Written exercise: Render every line of the items below as a JSON list of strings, one string per line, leaving out blank lines and the pictures.

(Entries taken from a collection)
++++++++++

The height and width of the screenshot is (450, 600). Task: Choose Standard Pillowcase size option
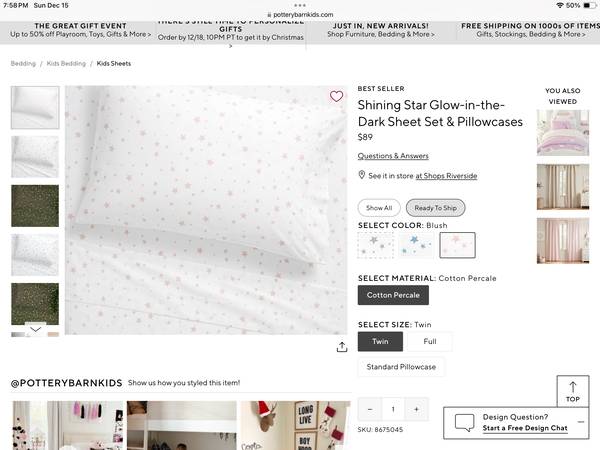(x=401, y=367)
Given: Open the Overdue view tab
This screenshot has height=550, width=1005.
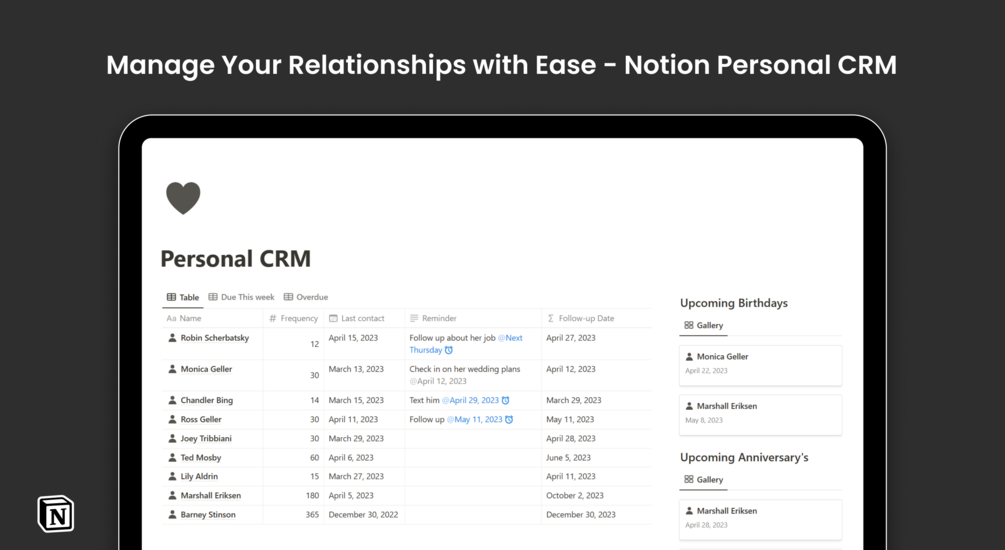Looking at the screenshot, I should [306, 297].
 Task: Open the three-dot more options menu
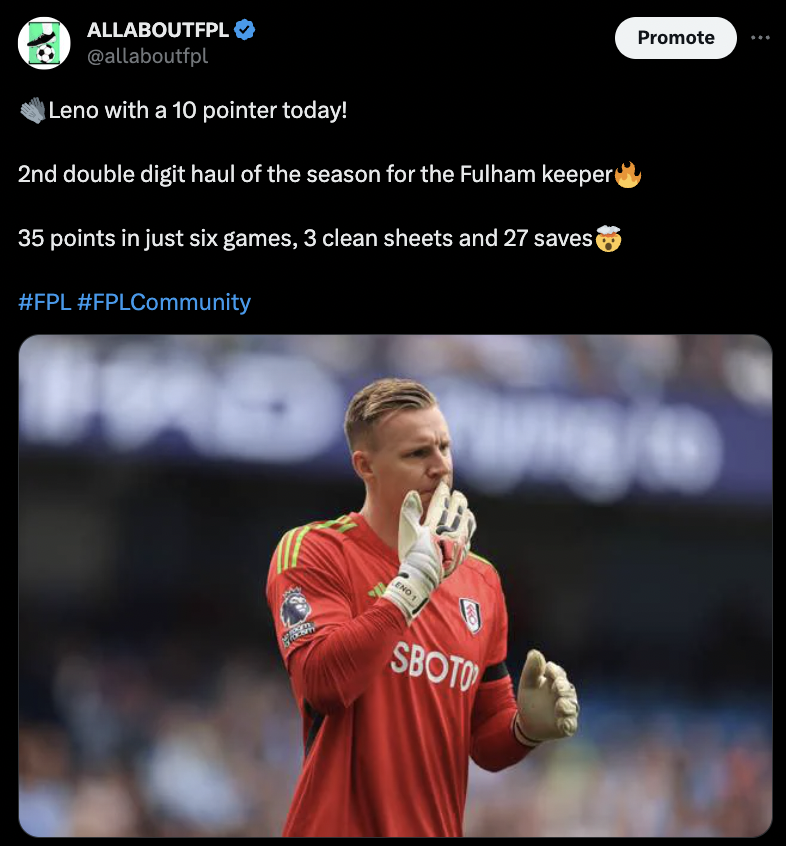pos(760,38)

++++++++++

Output below:
[
  "The height and width of the screenshot is (450, 600). Task: Choose Standard Pillowcase size option",
  "(x=401, y=367)",
  "Given: Open the Overdue view tab",
  "This screenshot has height=550, width=1005.",
  "Looking at the screenshot, I should [306, 297].",
  " Task: Open the three-dot more options menu",
  "pos(760,38)"
]